Rickard grunted. “They both sound pretty bloody and unpleasant to me.”
“Who do you worship?”
“Me? I don't really know. Like most soldiers though, I suppose that if I follow anyone it would be Kreve. I like Kreve, he's a remarkably un-complicated God.”
“That doesn't surprise me. I'm told that he is the God of Soldiers.”
“Mmm,” he grunted. “The God of fighting, decisiveness, risk-taking and and defence. What's not to like? But still, I'm not that religious. It's not that I don't believe it's just that it's really hard not to pray when you're under heavy fire from an enemy, or you have to charge the breach of a fortress or....”
“I get the picture. My tutor once told me that it's the same reason that Melitele is so popular. It's really hard for a woman to not blaspheme when she's giving birth so it helps if she has someone to blaspheme against.”

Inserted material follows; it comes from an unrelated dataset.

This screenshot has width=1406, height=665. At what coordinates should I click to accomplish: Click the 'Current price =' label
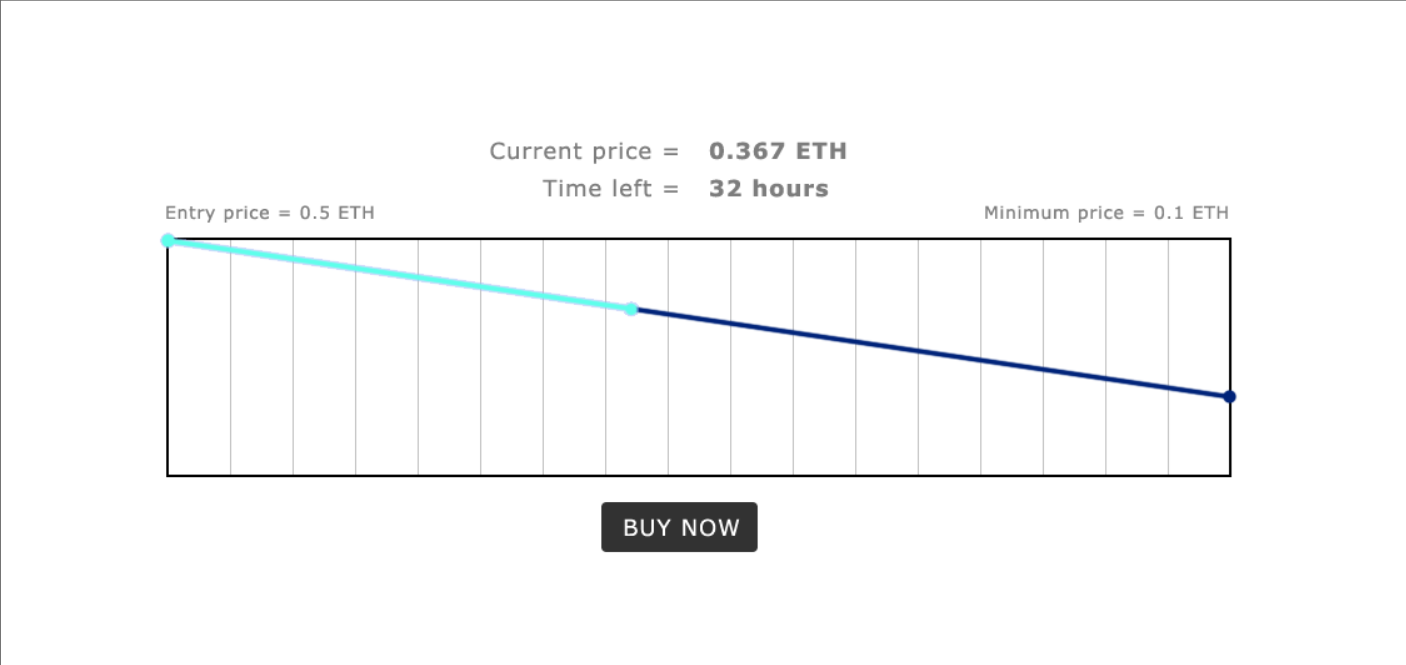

Rickard grunted his agreement.
We spent the next few days climbing as the road started to rise up towards the mountains. We had travelled alongside the river since Blavikan, there not being that many ports further up river which meant that the possibility of catching a barge up river was impossible. The roads were also, not the greatest quality being as most of the roads were simply there so that people who lived further inland towards the mountains, could come down towards Blavikan and the road in order to get to other, more civilised areas. The roads to get over the mountains into Kaedwen were easier to use a little further north so most merchants and serious travellers went that way rather than trying to pass over the mountains.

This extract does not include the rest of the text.